Passage to read:
Clipping the Church is a project based on an old English tradition in which parishioners ‘clip’ their local place of worship with hands and bodies and sing songs of a celebratory nature. The overarching aspect of this custom is inclusiveness and Buskova married it with the representation of motherhood expressed by the act of baking and sharing baked goods with family, friends and anonymous members of the community.

Dressed in traditional Czech outfits, ornate with sensuous red ribbons and elaborate baked accessories, two women lead a procession via Erdington’s High Street. Their white skirts are decorated with flowery patterns and bunched around their hips, emphasising the connection with nature and its fertility.  The work subtly harks back to the history of Erdington, which remained a rural area until recent times. Accompanied by two young girls and followed by a simple wooden frame made of celestial crust (sugary pastries based on an old Czech recipe) topped by a small figurine of Virgin Mary and carried on men’s shoulders, the procession was joined by a multinational crowd, old and young. All precincts vanished for the duration of the performance and the lively chatting was underscored by accompanying cello music performed by Bela Emerson, resulting in a festive atmosphere that resonated within the surroundings.

One of the most moving and symbolically saturated moments of the procession took place upon its arrival at St Barnabas Church’s gate. There, Frieda Evans, the parish priest and the artist invited the crowd to ‘clip’ the church. Despite its overarching religious connotations, the act of forming a circle around the church added a universal dimension to this Christian custom. The church, decorated all the way around with sourdough breads in elaborate shapes hanging on red ribbons from the building’s façade, echoed the human bonds created around the church. Prepared by Buskova and the community members, this simple bake became a gesture of kindness and generosity. With the act of sharing and consuming the celestial crust, ‘Clipping the Church’ was finalised. The custom was reinvented, becoming not English, not Czech, but an inclusive community act.

What needs to be done: Condense the paragraph above that begins "Clipping the Church is a project" from the passage about Clipping the Church into a short bulleted list of its main facts.

Dataset content:
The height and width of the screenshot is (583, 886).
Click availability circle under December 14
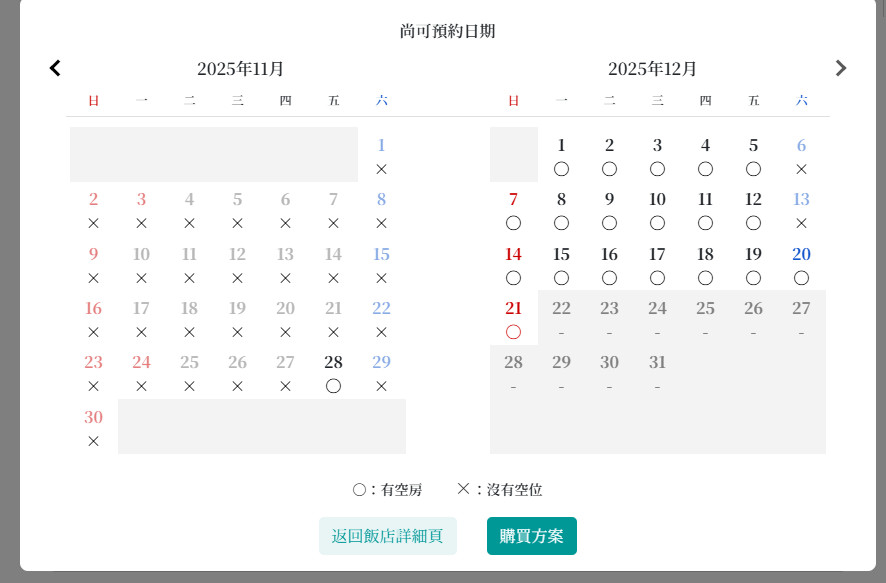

Full answer:
- Clipping the Church is a project based on an old English tradition.
- In that tradition, parishioners "clip" their local place of worship with their hands and bodies and sing celebratory songs.
- The custom's overarching aspect is inclusiveness.
- Buskova joined this with a representation of motherhood: baking and sharing baked goods with family, friends and anonymous members of the community.